Interventi chirurgici
Nei casi più gravi, come il glaucoma non responsivo alla terapia farmacologica, le ulcere corneali profonde o la presenza di masse tumorali, può essere necessario un intervento chirurgico. Le tecniche disponibili vanno dalla crioterapia alla chirurgia laser, fino all’eventuale rimozione del bulbo oculare nei casi estremi in cui la vista è già compromessa e il dolore non è gestibile in altro modo.
Visite specialistiche e follow-up
Molte patologie che causano occhi rossi nel cane richiedono controlli periodici per monitorare la risposta alla terapia e prevenire recidive. Il medico veterinario potrebbe consigliare un consulto con un oftalmologo veterinario, soprattutto per condizioni complesse come il glaucoma, l’uveite cronica o le malattie ereditarie. Organizzazioni internazionali come l’American Kennel Club offrono risorse utili per conoscere le patologie oculari di razza e le linee guida per la prevenzione.
Prevenzione degli occhi rossi nel cane: buone abitudini quotidiane
Non è possibile prevenire tutte le cause di occhi rossi nel cane, ma molte irritazioni e infezioni possono essere evitate con semplici accorgimenti quotidiani. La prevenzione passa attraverso l’igiene, l’osservazione costante e un ambiente domestico adeguato.

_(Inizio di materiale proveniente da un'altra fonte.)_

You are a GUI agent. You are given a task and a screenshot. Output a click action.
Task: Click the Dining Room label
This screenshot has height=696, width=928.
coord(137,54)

- Pulisci delicatamente la zona intorno agli occhi utilizzando soluzioni fisiologiche sterili e garze morbide monouso, rimuovendo secrezioni e crosticine senza sfregare.
- Spazzola regolarmente il pelo intorno agli occhi, specialmente nelle razze a pelo lungo o con pieghe cutanee facciali, per evitare che peli e detriti irritino la superficie oculare.
- Riduci l’uso di profumi ambientali, spray e detergenti aggressivi, che possono sensibilizzare le mucose oculari e scatenare reazioni allergiche anche in cani adulti mai sensibilizzati in precedenza.
- Impedisci al cane di infilare il muso in cespugli fitti, siepi polverose o erba alta non curata durante le passeggiate nei periodi di fioritura intensa o in zone ventose e secche.
- Programma controlli veterinari periodici, in particolare se il tuo appartiene a una razza predisposta a patologie oculari come Bulldog, Carlino, Shih Tzu, Cocker o Pastore Tedesco.
- Osserva quotidianamente gli occhi del tuo cane, imparando a riconoscere il loro aspetto normale: colore, luminosità, ampiezza pupillare. Intervenire ai primi accenni di arrossamento è più semplice ed efficace.
- Proteggi gli occhi durante viaggi in auto con finestrini aperti o durante bagni in acque stagnanti, dove polveri, insetti e microrganismi possono entrare facilmente a contatto con la superficie oculare.
Adottare queste abitudini non richiede molto tempo, ma riduce in modo significativo il rischio di vedere comparire gli occhi rossi nel cane per cause prevenibili. La costanza nella prevenzione ripaga sempre in termini di salute e benessere generale.
Per ulteriori informazioni scientifiche sulla salute oculare veterinaria, puoi consultare le risorse messe a disposizione dalla Cornell University – Veterinary Medicine, punto di riferimento internazionale per la ricerca in oftalmologia animale.
Conclusione: proteggere la vista del tuo cane inizia dall’osservazione
Gli occhi rossi nel cane non sono mai un segnale da ignorare, anche quando la causa sembra banale. Un’osservazione attenta e quotidiana ti permette di cogliere i primi cambiamenti e di reagire prima che il problema diventi serio. Se l’arrossamento si protrae, se compaiono secrezioni, dolore o qualsiasi alterazione dell’aspetto dell’occhio, la decisione più saggia è sempre quella di rivolgerti al veterinario senza indugi.
Intervenire per tempo significa proteggere la funzione visiva e garantire al tuo compagno una qualità di vita migliore. Con controlli regolari, piccole attenzioni giornaliere e la consapevolezza di ciò che può scatenare gli occhi rossi nel cane, puoi fare moltissimo per la sua salute oculare a lungo termine. La vista è un bene prezioso: prendertene cura ogni giorno è uno dei modi più concreti per dimostrare tutto l’amore che provi per il tuo cane.